As far as Britain is concerned, Citigroup’s Buckland modestly reduces the size of his underweight recommendation on the safe haven of UK stocks.

“We stay negative on the basis of the market’s defensive characteristics and also the prospect for a rising interest rate cycle that could come much sooner than the market anticipates, driven by robust economic growth,” he says. Pro-cyclical sectors that will benefit most from near-term recovery – energy, construction, media, telecoms and technology – are in fashion.

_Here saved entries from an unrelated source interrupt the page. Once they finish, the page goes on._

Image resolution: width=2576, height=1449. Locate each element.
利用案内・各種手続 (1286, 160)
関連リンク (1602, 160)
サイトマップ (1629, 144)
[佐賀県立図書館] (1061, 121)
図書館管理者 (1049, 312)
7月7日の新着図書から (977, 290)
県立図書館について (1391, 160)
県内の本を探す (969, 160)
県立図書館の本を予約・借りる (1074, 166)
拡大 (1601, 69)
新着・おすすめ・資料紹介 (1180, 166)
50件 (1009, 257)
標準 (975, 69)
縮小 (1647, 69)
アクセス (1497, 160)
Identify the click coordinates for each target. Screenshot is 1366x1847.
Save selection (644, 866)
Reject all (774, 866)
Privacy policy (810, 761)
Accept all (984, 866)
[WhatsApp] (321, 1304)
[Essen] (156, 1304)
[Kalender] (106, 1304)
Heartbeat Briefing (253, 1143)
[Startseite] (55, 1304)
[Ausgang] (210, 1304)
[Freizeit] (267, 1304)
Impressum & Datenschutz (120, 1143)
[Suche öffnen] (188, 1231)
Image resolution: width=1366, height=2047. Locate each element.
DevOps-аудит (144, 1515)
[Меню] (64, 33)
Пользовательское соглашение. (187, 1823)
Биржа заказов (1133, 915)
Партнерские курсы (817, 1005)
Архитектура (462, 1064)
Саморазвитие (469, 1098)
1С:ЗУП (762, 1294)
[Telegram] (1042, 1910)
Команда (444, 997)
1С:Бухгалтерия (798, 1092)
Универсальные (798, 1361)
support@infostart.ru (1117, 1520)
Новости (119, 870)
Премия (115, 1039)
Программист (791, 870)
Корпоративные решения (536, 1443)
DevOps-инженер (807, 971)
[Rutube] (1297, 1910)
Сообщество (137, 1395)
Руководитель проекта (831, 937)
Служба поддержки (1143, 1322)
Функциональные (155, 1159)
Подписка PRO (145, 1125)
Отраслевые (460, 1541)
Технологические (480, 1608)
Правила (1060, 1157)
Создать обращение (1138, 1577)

Economic strengthening in the OECD and a gradual rebound in stock market indices are likely to coax some fixed-income investors into equities over the coming months. This optimistic view, however, comes with a number of caveats. The underfunding of pensions in Europe sits under the corporate world like a huge time bomb, fuelling demand for fixed-income products. The situation in Britain, where nearly 70% of pooled pension funds are invested in equities, points to a long-term trend out of equities into fixed income.

How do the people who run the companies whose shares have been performing so dismally over the past three years see the future? By best estimates, directors’ sales versus purchases of their own companies’ shares is running at a ratio of about six-to-seven times. “This reflects the sentiment of those who are closest to the corporate market,” says one analyst. “It highlights a cautious, if not a still slightly bearish, view coming from market-savvy people.”